Over the years I've had a few dogs, here are some of my top-tips that may be a use, especially if you have a Yorkshire Terrier.
Dogs eat food, along with other things. Always remember that your dog is basically a wolf - wolves eat other animals, including skin, fur, bones, and whatever else - 'yuk', yes, but natural, yes. Dogs have slow digestive systems for exactly this reason, and one good feed a day (20 mins of eating) should suffice. Never cook bones (especially chicken) as this makes them splinter and be dangerous to eat!
We give our Yorkie raw chicken carcasses 4 times a week (he only eats about half a carcass eat time), and two days a week we blend up some vegetables (carrots, swede, parsnip, etc.) with the same amount of minced meat (beef, lamp, whatever) and he woofs this down. One day a week we don't feed him - as dogs have a slow metabolism this isn't a problem (in the wild wolves may go days without a feed) and dogs are easily overfed, so this keeps there weight in check, especially as they get older and less active. We get around 15-20 carcasses from a local butcher, bag them up individually and defrost them (still in the bag) before giving them to our dog. Gob-smackingly, this only costs £10 (it's basically 'waist' from the butchers point of view), so we usually get a few 'recreational bones' too, for the dog to gnaw at and lick the raw marrowbone from the core. http://julieannamos.hubpages.com/hub/Bones-To-Feed-Your-Dog has some more detail on why raw food is so much better, and cooked bones are dangerous. Wikipedia's raw_feeding page, has more details including the problems of both processed (supermarket) food and raw feeding.
If you've an area that's safe for him to go in/out of, I'd recommend a dog flap or pet flap - out dog goes in/out whenever he wants, and he really appreciates the extra freedom. If you think about it, if you couldn't go in and out when you wanted, you'd feel 'cooped up' pretty quickly, and dogs are pack animals that like to patrol the area around their 'den'.
I don't know why, but dogs LOVE cheese. Unfortunately, like people, too much cheese tends to 'bung' them up. The solution to this is cheese-in-a-tube - especially Primula Cheese (www.primula.co.uk). It's low salt, easy to carry around, doesn't dry out (it's in a tube!) and ALL the profits go to charity! It's a little harder to initially train a puppy with this kind of cheese/treat, as little solid treats (like small chedder cheese cubes) are easier to hand out and teach them to 'paw' at etc. but once they get the idea that doing the right thing gets them a treat, this kind of treat is brilliant. Our dog won 'best trick' at a local dog show before he was even a year old, so it's highly effective.

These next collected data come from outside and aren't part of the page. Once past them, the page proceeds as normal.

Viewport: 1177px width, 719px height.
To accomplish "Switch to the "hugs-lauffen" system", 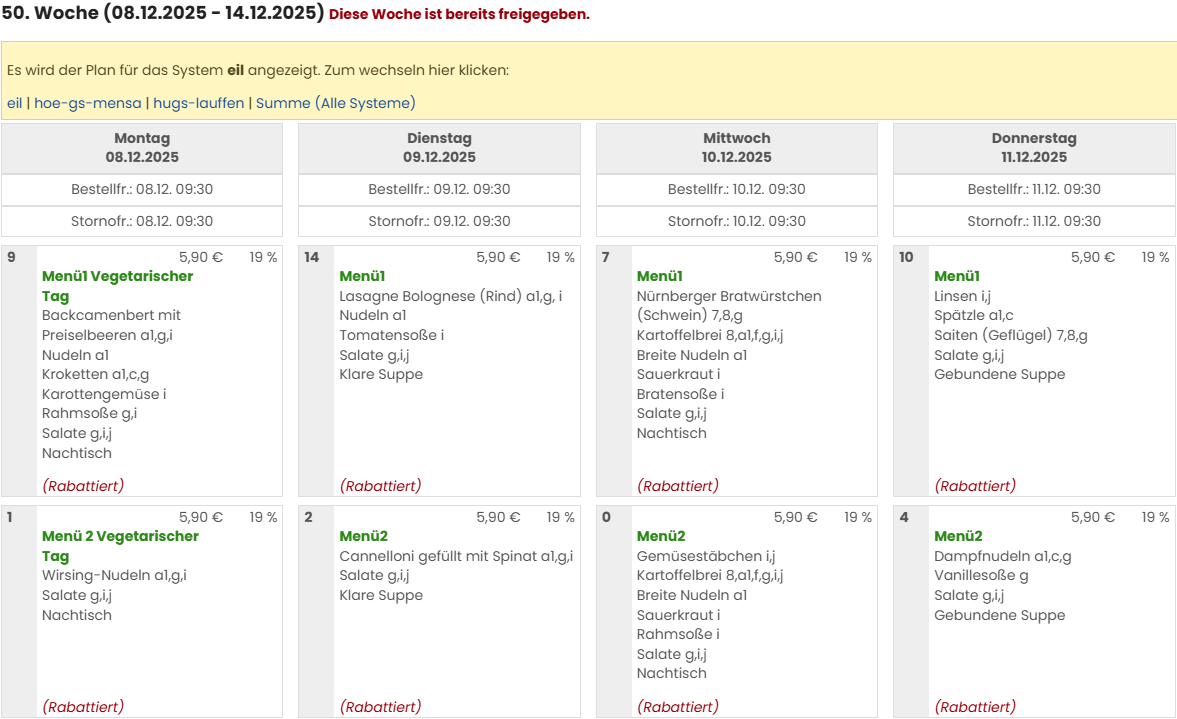I will point(198,103).
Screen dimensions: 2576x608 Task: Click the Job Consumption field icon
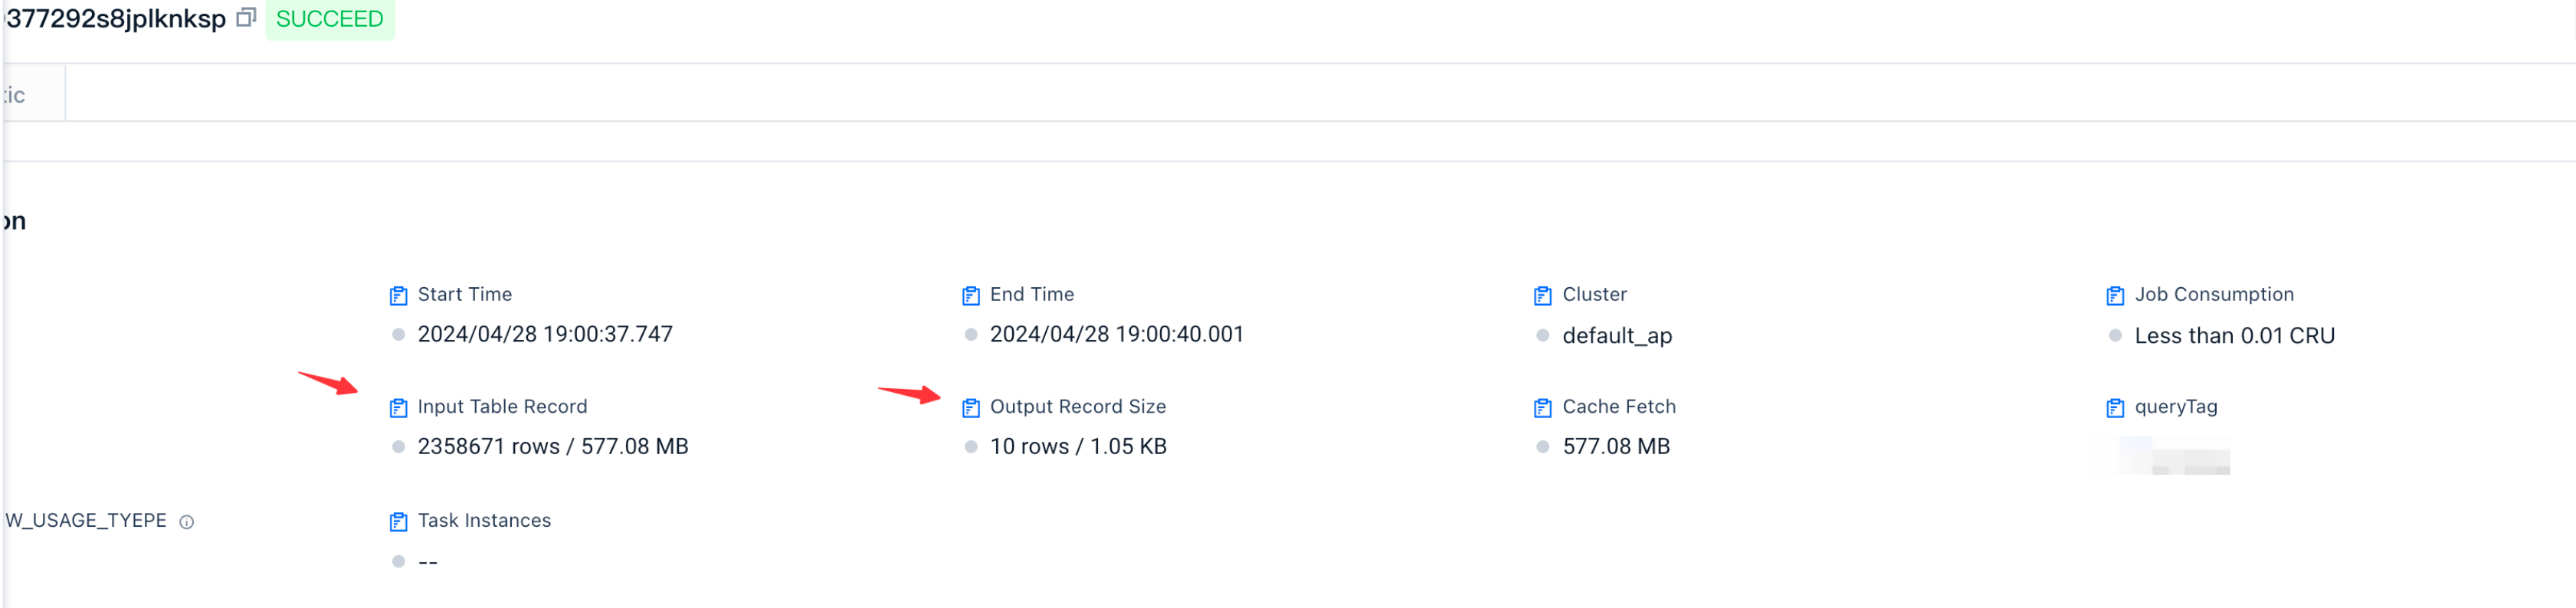click(x=2114, y=295)
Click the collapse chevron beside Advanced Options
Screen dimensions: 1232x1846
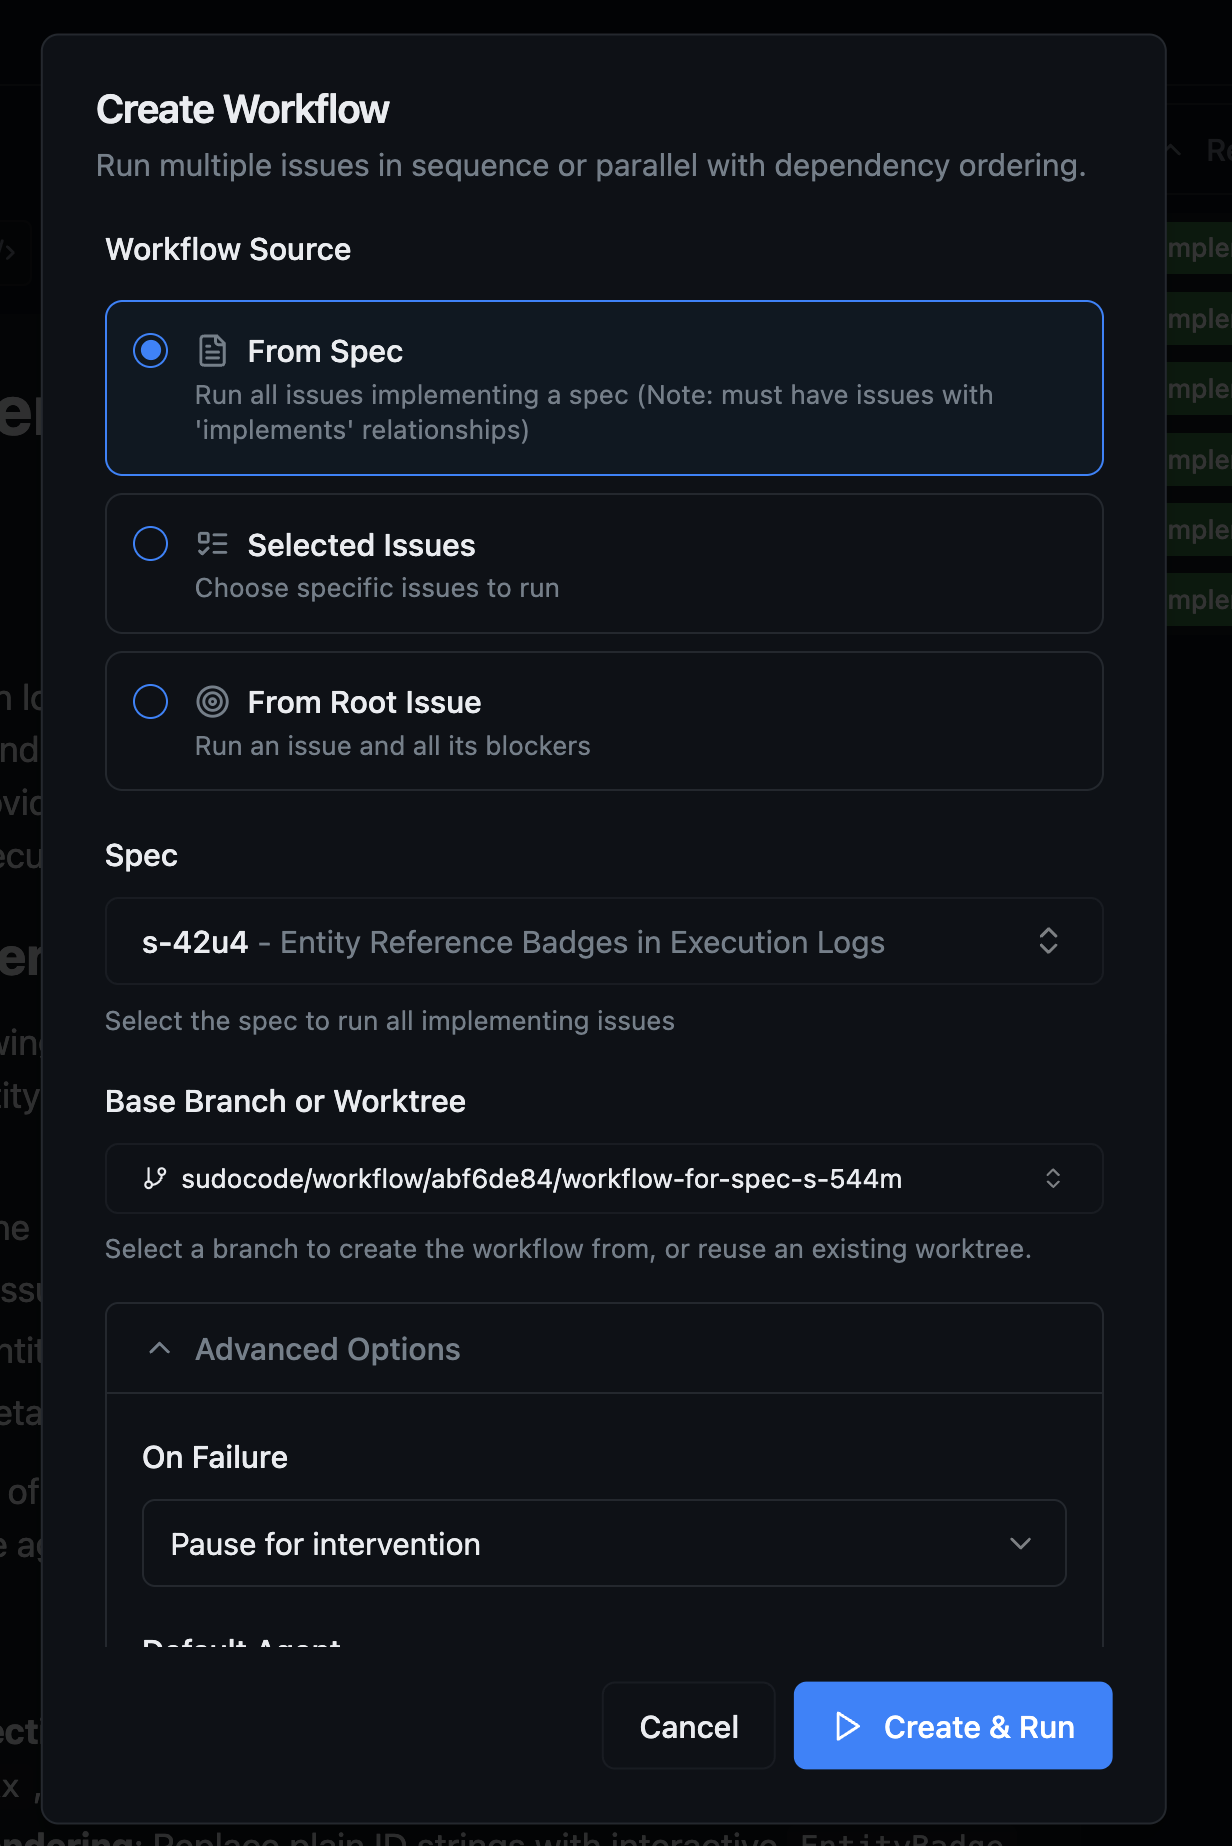tap(159, 1348)
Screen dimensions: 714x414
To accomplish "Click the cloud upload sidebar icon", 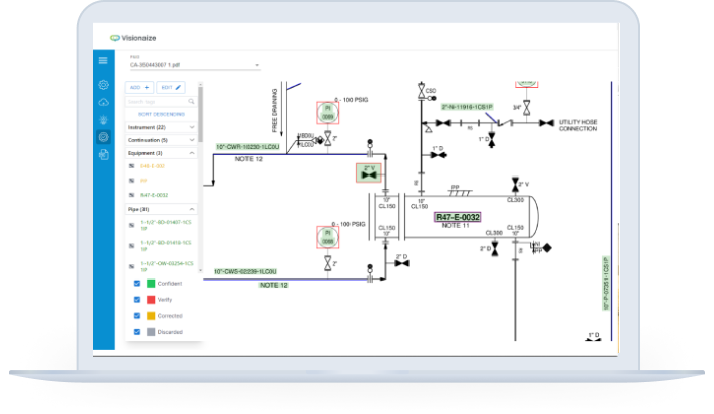I will 103,102.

Dogs are pack animals - it doesn't matter if it's a wolfhound or a chiuaua - get a few together and they will happily chase a toy or treat all day. The important thing is to remember that you're the top dog in the pack - 'Alpha', and they don't do anything (in the wild or in your home) without the permission of the Alpha. Not only is there an alpha, but everyone in the family has a pack order - and it's vital that your dog knows it's not the boss of any humans in the house - otherwise it will refuse to obey that human and may boss that human about - through growling and biting.
Leads are tricky - not the kind, but the restriction. Some dogs need to know they are not in charge, but smaller dogs it just limits their ability to flee from an attacker. For our yorkie, when he's on a lead he is more aggressive because his normal 'fight or flight' instinct is curtailed - his only option is fight. Once off the lead, he knows he can 'escape' and he's much more friendly.